We think porchetta should become a staple in everyone’s kitchen. It’s inexpensive, requires little but marinating and oven time and produces a roast that’s robustly flavored and goes with most anything. Aliwaks’s version is brilliant: she has you toast the spices, and combines them with fresh rosemary, garlic, and orange zest. By the time the roast emerges from the oven, your entire neighborhood smells like an Italian trattoria. The first time around, make the porchetta with ½ tablespoon red-pepper flakes and if that doesn’t do it for you, then feel free to increase it to a full tablespoon. And if you can’t find pork skin, just substitute nine thin slices of pancetta and lay them over the top of the rolled shoulder (which protects the roast from drying out and makes for delicious crisp pancetta chips to serve with the porchetta).— Amanda and Merrill, food52 editors

I may have mentioned Luciana, the chef I work with. I watch her very closely, her porchetta is fabulous, this is my twist or my interpretation of her recipe, since I have absolutely no idea what really goes in her recipe. This is rather sublime with lovely rich sustainable heirloom pork but equally wonderful with pork from the butcher—butcher, not supermarket plastic wrap, though I’ve gone that route as well. This is definitely one of the those get-to-know-your-butcher times (though I think you should always get to know your butcher; they are a world of knowledge, and often supernice, and flirty in a good way). I go to Cannuli’s pork store in Philly’s Italian Market and get a butterflied pork shoulder with a piece of skin. The skin is important.
—Aliwaks, recipe creator

Serves 6-8 (PDF)

  • 6 pounds Butterflied pork shoulder
  • 1 piece pork skin, large enough to cover the shoulder, like a pashmina, or 9 thin slices pancetta
  • 1.5 tablespoons coarse salt
  • 1.5 tablespoons black peppercorns
  • 1 tablespoon fennel seed
  • 1 tablespoon coriander
  • 1/2 to 1 tablespoon red pepper flakes
  • 5 cloves mashed up garlic
  • 1 tablespoon chopped rosemary
  • 1 tablespoon finely grated orange zest
  • 3 tablespoons olive oil
  • 3 bay leaves
  • 1/2 cup good red-wine vinegar

1. Toast spices and salt in small, heavy-bottom pan till fragrant and crush in mortar and pestle or mini chop. It should be rather coarse, not a powder. I am not ashamed to admit I use a Magic Bullet blender that I bought on TV; it grinds beautifully and makes smoothies.
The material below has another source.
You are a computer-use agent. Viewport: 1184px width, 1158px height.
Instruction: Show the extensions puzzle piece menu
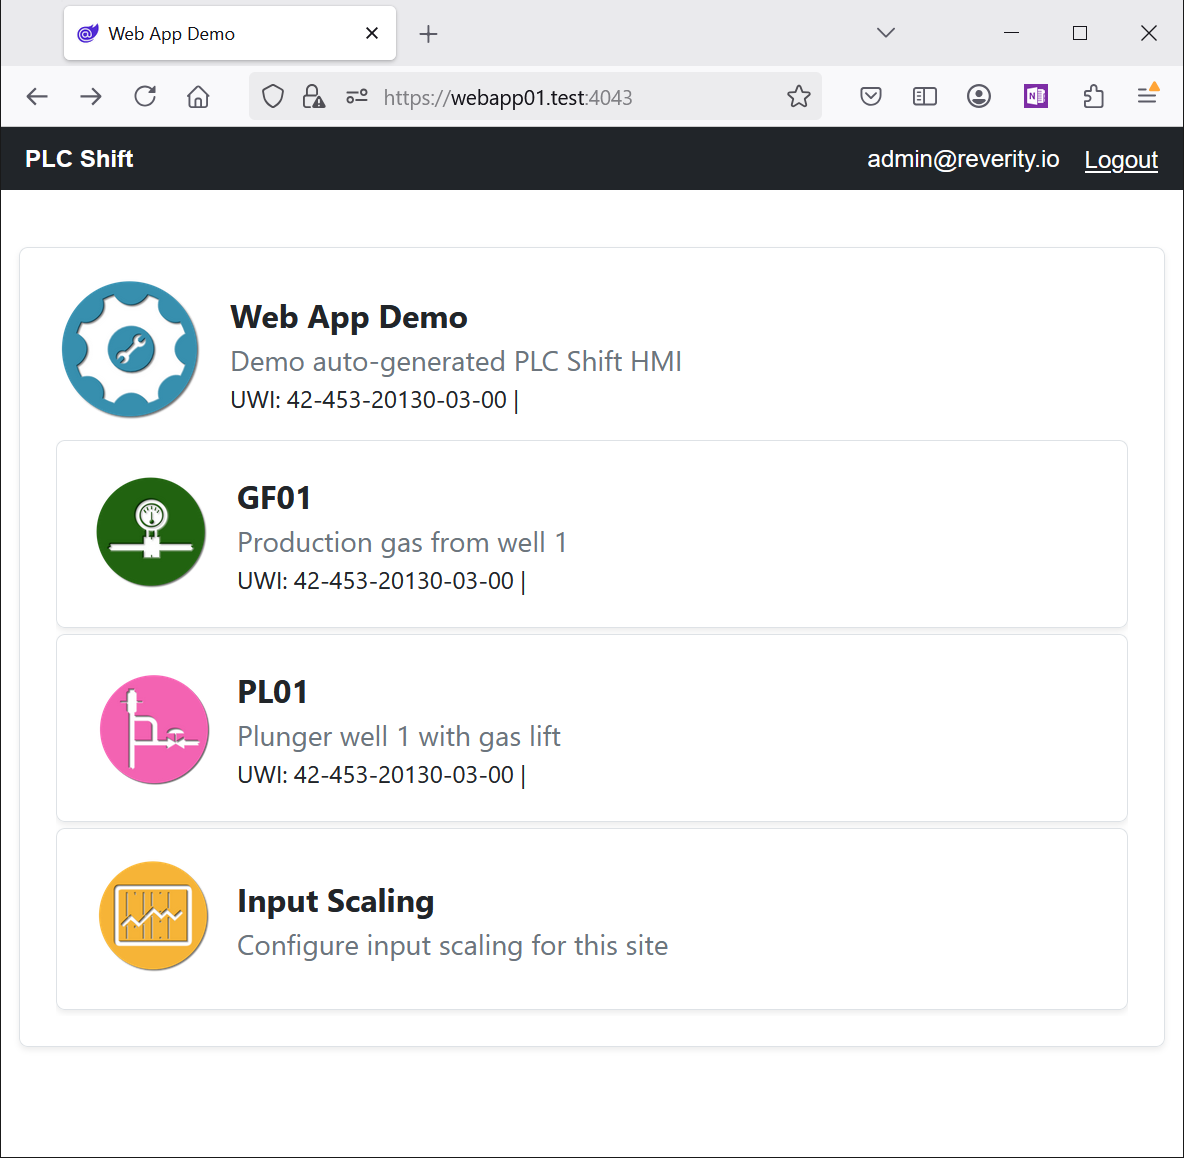click(1093, 97)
2. Mix spices with chopped rosemary, orange zest, and mashed-up garlic. Add olive oil till it makes a paste.

3. Slather the pork in the spice mix and place in a baggie with the bay leaves overnight or up to three days; remember to smoosh it around when you are in the fridge.

4. Preheat oven to 325; bring pork to room temperature.

5. Take pork out of baggie, turn baggie inside out and rub all the spice paste over the inside of the pork skin.

6. Roll pork into a cylindrical shape, tie with butcher twine at 1-inch intervals, stick the bay leaves under the middle strings, and lay skin over top (if using pancetta, lay the slices across the top like fish scales).

7. Place in a roasting pan with a rack, and roast until the internal temperature reaches 150. Remove and let sit until it goes to about 160. Depending on your oven, you may need to rotate it every so often. It should take 3 to 3 1/2 hours.

8. Remove skin, scrape off the fat (if you want), and cut into strips with a sharp set of shears (say that four times fast) to serve. (The pancetta will crisp, so simply break it into small pieces for serving alongside the porchetta.)

9. Deglaze pan with vinegar. Don’t reduce too much—just enough to get rid of some off the sharpness. (This is more like a porky vinaigrette.)

10. To serve, slice into ¼-inch slices, add a strip of skin (or pancetta) to each plate (or pile atop if serving en masse on a platter) and drizzle with sauce.

11. Serve with garlicky bitter greens and roasted or mashed potatoes, or escarole and white beans. The next day make Philly-style roast-pork sandwiches by piling warm pork and greens on a crusty seeded long roll with thin slices of sharp aged provolone.